クリスタのポーズスキャナーで精度が出ない時の対処法|写真からポーズを取り直す無料ツール
投稿日: 2026年5月31日(2026年7月29日更新)
対象読者: CLIP STUDIO PAINTでポーズ資料を使うイラスト・漫画制作者
この記事はこんな方向け:
- クリスタのポーズスキャナーで取り込んだら、関節がぐにゃっと崩れてしまった方
- 横向き・大きく傾いたポーズで精度が出ず、結局手で直している方
- 崩れた人形を直すうちにかえって変になり、最初からやり直しになる方
クリスタのポーズスキャナーでよくある「崩れ」
CLIP STUDIO PAINT には、写真からポーズを推測して3Dデッサン人形に反映する「ポーズスキャナー」が標準搭載されています。キャンバス内で完結する便利な機能ですが、実際に使うと次のような場面でつまずきがちです。
▲ 写真からポーズを推測するクリスタのポーズスキャナー
- 横向き・斜めのポーズで精度が落ちる:正面に近い立ちポーズは得意でも、体をひねった構図や横向きでは関節が想定外の方向に曲がりやすい
- 取り込み後の手動修正が多い:一度反映しても、結局デッサン人形の関節をドラッグして直す作業が発生しがち
- 奥行き方向の調整が難しい:ドラッグ操作では「手前・奥」の微調整がやりにくい
精度については、クリスタ公式TIPSの検証記事(ポーズスキャナー機能の使用と限界のテスト)でも、得意なポーズと苦手なポーズが具体的に紹介されています。

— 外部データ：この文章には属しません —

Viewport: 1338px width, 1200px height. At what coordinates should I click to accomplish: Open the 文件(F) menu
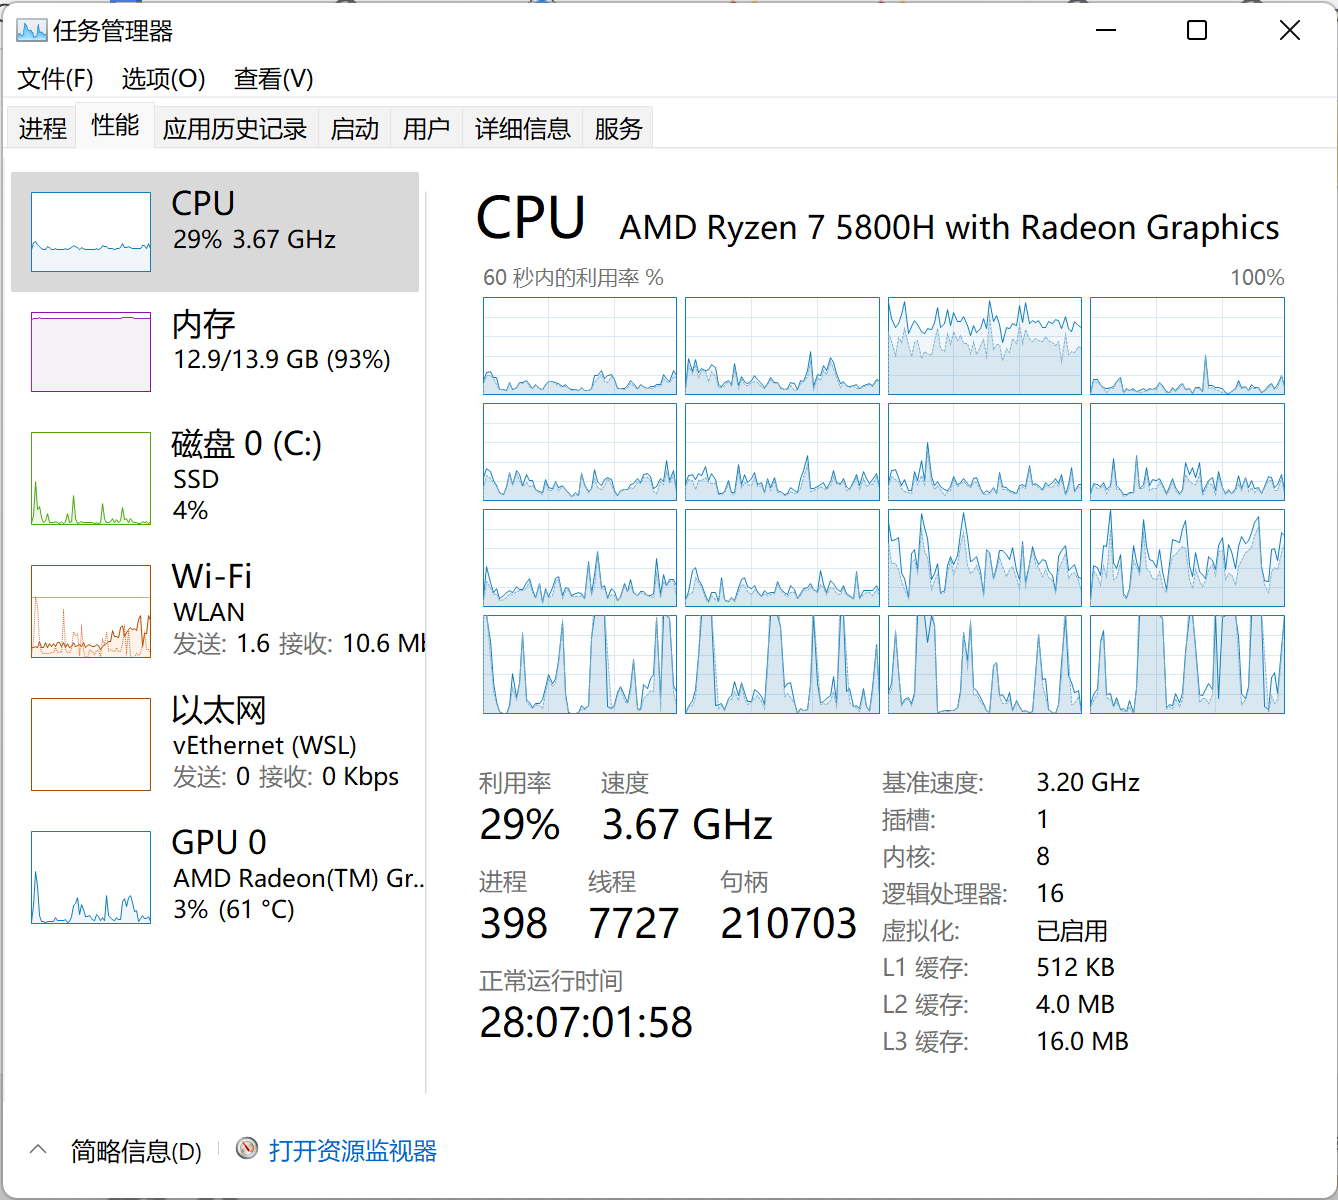(55, 79)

崩れた人形を直すより、別エンジンで取り直したほうが早い
崩れた人形を手で直すのは意外と時間がかかります。関節をひとつ動かすと隣が連動してずれ、直しているうちに元より変になる。推定結果そのものが破綻しているときは、修正では埋まりません。
そこで有効なのが、検出エンジンの違うツールで同じ写真をもう一度読ませ、セカンドオピニオンとして比べるやり方です。ポーズ推定は写真の条件(向き・傾き・重なり)で得意不得意がはっきり分かれるため、片方が崩す写真をもう片方がすんなり通すことがあります。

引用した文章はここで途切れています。